What you should do:
Retype, word for word, every line of the records below starting at the one that contains "Click the Initial Access column header" and ending at the one that contains "Select the 13 lug 2016 observed date"; include both of those lines and nothing more.

##### Supplied entries #####

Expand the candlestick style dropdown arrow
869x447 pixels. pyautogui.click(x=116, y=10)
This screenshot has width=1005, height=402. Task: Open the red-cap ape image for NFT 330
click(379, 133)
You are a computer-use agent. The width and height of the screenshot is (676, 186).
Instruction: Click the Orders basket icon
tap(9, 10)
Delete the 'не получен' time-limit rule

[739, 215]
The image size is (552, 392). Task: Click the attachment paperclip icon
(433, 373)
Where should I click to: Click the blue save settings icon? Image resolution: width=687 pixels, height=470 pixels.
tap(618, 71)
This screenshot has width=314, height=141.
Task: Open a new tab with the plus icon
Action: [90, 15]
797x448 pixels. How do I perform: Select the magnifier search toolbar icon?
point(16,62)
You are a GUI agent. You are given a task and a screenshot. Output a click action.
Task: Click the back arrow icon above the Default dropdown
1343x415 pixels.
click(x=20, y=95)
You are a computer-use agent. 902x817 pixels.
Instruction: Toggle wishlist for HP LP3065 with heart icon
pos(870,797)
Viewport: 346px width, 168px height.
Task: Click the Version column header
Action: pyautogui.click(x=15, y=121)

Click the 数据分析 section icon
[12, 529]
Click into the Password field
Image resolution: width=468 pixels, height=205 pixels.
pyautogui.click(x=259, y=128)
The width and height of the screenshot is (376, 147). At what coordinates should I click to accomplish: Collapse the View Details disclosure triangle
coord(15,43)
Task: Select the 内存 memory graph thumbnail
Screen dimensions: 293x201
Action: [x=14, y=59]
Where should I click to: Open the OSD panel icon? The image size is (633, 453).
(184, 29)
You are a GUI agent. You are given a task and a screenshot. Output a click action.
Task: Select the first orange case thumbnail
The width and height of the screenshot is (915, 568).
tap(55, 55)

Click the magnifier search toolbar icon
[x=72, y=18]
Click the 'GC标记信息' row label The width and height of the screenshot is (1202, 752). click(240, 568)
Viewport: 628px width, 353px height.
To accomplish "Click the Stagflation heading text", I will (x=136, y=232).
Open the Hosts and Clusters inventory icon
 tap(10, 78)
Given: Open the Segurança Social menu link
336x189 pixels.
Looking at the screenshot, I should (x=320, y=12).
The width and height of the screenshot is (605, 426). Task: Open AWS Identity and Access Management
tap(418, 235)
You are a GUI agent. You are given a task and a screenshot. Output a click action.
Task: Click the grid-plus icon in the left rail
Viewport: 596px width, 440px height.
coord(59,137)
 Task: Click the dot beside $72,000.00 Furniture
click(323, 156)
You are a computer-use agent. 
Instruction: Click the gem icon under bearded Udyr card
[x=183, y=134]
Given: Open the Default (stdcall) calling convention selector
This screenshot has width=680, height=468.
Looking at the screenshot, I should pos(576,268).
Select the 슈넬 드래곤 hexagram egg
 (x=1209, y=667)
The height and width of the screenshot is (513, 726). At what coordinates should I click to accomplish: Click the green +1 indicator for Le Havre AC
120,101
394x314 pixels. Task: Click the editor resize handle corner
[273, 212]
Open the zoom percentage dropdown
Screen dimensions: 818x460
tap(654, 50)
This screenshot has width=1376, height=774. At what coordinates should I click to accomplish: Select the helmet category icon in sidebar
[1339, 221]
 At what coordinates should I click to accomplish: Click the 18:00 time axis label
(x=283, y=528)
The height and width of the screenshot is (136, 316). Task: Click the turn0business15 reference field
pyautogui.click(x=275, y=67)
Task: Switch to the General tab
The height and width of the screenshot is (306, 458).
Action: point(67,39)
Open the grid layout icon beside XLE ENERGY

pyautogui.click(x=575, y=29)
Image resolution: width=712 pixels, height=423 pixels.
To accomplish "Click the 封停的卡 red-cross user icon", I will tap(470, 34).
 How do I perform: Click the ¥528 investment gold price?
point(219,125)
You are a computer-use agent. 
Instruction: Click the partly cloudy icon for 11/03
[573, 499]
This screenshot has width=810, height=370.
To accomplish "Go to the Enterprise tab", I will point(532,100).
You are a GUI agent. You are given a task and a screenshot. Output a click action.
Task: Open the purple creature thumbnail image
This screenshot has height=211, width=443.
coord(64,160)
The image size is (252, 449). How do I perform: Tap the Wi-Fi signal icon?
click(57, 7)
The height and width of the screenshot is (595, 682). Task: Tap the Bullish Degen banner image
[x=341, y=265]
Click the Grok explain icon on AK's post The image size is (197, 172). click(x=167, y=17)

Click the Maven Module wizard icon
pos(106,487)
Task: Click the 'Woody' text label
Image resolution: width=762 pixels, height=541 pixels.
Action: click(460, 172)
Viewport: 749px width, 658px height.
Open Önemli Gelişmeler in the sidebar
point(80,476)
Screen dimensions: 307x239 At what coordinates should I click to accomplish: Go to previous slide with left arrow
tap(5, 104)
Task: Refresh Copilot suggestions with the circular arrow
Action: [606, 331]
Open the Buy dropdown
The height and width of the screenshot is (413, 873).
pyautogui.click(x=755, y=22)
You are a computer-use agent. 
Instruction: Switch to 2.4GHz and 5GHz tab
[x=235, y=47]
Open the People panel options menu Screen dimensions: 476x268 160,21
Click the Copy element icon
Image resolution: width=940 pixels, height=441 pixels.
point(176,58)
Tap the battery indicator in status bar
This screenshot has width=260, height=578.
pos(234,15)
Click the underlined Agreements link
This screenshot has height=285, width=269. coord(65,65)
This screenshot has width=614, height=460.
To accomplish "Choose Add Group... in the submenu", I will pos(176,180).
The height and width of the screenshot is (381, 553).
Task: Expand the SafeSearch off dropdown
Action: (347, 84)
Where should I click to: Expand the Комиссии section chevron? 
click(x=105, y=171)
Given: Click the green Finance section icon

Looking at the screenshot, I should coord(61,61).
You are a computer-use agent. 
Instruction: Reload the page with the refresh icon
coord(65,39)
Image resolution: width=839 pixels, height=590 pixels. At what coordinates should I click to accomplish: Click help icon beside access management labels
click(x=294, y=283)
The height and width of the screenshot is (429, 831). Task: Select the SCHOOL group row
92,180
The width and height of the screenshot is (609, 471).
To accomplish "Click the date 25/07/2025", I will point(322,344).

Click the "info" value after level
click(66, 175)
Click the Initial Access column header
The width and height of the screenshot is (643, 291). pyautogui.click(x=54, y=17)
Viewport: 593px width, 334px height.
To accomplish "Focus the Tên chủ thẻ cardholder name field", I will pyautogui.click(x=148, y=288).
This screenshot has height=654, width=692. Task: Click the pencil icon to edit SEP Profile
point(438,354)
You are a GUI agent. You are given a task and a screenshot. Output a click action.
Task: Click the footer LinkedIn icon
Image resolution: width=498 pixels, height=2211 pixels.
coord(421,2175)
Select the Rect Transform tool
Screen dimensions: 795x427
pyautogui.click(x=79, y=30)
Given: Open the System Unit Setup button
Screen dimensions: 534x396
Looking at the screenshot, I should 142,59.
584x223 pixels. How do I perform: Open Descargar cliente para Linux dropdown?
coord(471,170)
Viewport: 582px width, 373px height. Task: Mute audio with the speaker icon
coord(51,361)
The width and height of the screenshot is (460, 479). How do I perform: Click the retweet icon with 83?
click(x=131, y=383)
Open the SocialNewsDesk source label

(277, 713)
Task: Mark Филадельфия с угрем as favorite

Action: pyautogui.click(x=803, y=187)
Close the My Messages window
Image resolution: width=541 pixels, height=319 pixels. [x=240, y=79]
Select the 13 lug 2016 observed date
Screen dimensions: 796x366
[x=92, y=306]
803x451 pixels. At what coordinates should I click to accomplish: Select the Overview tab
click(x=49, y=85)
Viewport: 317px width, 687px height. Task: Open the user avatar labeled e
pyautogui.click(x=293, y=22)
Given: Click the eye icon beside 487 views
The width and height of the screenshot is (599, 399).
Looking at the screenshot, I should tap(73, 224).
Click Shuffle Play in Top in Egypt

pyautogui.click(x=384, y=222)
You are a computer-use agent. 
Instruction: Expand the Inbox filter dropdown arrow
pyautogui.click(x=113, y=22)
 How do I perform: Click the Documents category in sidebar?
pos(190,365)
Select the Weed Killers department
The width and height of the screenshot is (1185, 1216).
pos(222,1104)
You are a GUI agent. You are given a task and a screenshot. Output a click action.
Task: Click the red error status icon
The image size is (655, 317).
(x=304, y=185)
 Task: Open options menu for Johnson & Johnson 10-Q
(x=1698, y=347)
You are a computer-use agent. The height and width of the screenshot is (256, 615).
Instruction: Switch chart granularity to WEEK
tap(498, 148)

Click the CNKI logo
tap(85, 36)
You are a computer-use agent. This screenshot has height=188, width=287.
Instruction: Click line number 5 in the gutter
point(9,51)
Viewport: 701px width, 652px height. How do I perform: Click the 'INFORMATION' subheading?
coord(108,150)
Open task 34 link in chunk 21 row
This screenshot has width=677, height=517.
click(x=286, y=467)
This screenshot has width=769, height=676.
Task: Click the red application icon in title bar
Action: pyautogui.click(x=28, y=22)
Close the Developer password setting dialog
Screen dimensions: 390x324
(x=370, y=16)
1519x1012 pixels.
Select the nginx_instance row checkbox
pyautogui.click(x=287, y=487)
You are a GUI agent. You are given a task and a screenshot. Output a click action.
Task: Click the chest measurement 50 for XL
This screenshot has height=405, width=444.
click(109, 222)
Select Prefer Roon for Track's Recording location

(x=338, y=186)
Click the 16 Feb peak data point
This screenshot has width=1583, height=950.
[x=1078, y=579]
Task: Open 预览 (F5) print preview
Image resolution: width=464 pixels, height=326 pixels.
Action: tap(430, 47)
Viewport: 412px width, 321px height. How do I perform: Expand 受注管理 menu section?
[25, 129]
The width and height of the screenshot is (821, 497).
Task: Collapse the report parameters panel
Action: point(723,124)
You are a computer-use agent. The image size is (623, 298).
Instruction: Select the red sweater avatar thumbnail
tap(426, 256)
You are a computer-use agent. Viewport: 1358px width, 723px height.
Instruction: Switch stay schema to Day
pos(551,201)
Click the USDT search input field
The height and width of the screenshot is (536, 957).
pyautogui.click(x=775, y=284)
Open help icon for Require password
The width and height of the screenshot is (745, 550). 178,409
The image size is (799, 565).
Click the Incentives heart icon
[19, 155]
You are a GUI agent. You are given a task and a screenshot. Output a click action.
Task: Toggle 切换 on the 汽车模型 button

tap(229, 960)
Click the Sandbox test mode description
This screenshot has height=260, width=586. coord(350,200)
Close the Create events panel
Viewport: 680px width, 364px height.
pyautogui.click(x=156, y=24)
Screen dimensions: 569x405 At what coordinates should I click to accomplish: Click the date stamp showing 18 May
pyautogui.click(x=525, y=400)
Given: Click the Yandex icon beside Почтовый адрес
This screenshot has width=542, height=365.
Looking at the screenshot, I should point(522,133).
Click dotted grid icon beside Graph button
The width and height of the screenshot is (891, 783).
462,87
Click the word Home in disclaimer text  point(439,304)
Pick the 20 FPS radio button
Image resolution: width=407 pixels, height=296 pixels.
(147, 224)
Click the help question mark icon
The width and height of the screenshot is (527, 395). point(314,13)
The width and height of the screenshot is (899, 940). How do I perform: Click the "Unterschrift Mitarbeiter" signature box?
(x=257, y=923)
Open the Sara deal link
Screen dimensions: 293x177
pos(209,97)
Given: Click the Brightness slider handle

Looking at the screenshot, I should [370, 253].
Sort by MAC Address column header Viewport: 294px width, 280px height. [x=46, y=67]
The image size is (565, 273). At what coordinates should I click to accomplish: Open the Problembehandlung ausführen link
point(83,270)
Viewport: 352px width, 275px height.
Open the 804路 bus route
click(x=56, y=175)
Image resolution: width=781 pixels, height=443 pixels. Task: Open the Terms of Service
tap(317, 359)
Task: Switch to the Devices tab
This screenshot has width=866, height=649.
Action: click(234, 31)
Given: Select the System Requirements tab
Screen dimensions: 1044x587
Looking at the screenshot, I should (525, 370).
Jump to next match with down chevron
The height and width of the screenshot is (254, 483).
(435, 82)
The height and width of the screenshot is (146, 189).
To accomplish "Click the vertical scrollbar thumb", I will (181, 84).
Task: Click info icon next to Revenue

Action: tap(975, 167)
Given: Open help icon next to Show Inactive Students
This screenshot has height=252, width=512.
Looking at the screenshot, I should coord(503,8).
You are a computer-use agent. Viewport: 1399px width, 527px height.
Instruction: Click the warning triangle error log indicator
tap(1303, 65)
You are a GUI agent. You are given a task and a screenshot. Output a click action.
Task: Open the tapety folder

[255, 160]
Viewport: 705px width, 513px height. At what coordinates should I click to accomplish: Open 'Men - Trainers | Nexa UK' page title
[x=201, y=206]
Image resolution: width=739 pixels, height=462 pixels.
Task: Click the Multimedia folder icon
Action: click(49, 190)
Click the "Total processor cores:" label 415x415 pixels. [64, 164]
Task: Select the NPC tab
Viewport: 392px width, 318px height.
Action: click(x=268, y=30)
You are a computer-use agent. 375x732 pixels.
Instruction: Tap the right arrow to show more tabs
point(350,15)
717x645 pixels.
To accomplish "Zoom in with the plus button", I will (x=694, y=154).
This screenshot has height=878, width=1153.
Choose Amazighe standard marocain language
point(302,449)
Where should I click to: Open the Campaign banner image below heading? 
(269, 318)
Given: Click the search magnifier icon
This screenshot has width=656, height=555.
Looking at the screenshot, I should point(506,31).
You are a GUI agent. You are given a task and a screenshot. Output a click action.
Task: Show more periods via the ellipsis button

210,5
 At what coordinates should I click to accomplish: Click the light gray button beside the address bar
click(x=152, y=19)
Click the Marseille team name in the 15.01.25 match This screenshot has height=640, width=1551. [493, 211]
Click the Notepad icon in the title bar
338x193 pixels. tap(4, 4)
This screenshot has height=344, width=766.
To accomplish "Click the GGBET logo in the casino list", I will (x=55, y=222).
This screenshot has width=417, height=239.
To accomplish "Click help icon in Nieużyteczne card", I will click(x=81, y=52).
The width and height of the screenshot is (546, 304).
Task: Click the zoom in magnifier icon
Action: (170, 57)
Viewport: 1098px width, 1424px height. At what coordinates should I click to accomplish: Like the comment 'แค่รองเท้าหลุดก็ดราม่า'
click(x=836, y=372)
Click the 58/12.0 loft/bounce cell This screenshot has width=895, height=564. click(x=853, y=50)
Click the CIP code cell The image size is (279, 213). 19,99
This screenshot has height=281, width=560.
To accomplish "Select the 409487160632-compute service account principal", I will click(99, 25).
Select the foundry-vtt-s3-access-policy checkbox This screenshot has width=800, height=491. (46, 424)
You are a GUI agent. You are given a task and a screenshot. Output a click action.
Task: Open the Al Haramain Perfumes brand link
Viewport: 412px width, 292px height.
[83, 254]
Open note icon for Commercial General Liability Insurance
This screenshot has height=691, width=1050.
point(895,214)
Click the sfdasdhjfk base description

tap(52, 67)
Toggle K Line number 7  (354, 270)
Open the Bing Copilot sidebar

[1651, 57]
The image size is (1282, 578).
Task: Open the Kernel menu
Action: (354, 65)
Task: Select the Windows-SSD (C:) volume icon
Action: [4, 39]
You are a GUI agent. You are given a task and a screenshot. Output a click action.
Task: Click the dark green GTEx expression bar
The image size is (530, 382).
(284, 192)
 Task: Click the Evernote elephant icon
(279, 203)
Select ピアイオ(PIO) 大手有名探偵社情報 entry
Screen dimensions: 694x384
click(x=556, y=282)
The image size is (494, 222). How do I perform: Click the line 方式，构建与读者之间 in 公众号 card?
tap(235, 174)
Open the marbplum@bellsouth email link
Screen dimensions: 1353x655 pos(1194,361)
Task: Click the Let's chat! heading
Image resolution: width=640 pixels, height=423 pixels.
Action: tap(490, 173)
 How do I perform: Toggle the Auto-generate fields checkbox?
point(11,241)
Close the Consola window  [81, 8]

#####

Result:
Click the Initial Access column header
The width and height of the screenshot is (643, 291). pyautogui.click(x=54, y=17)
Viewport: 593px width, 334px height.
To accomplish "Focus the Tên chủ thẻ cardholder name field", I will pyautogui.click(x=148, y=288).
This screenshot has height=654, width=692. Task: Click the pencil icon to edit SEP Profile
point(438,354)
You are a GUI agent. You are given a task and a screenshot. Output a click action.
Task: Click the footer LinkedIn icon
Image resolution: width=498 pixels, height=2211 pixels.
coord(421,2175)
Select the Rect Transform tool
Screen dimensions: 795x427
pyautogui.click(x=79, y=30)
Given: Open the System Unit Setup button
Screen dimensions: 534x396
Looking at the screenshot, I should 142,59.
584x223 pixels. How do I perform: Open Descargar cliente para Linux dropdown?
coord(471,170)
Viewport: 582px width, 373px height. Task: Mute audio with the speaker icon
coord(51,361)
The width and height of the screenshot is (460, 479). How do I perform: Click the retweet icon with 83?
click(x=131, y=383)
Open the SocialNewsDesk source label

(277, 713)
Task: Mark Филадельфия с угрем as favorite

Action: pyautogui.click(x=803, y=187)
Close the My Messages window
Image resolution: width=541 pixels, height=319 pixels. [x=240, y=79]
Select the 13 lug 2016 observed date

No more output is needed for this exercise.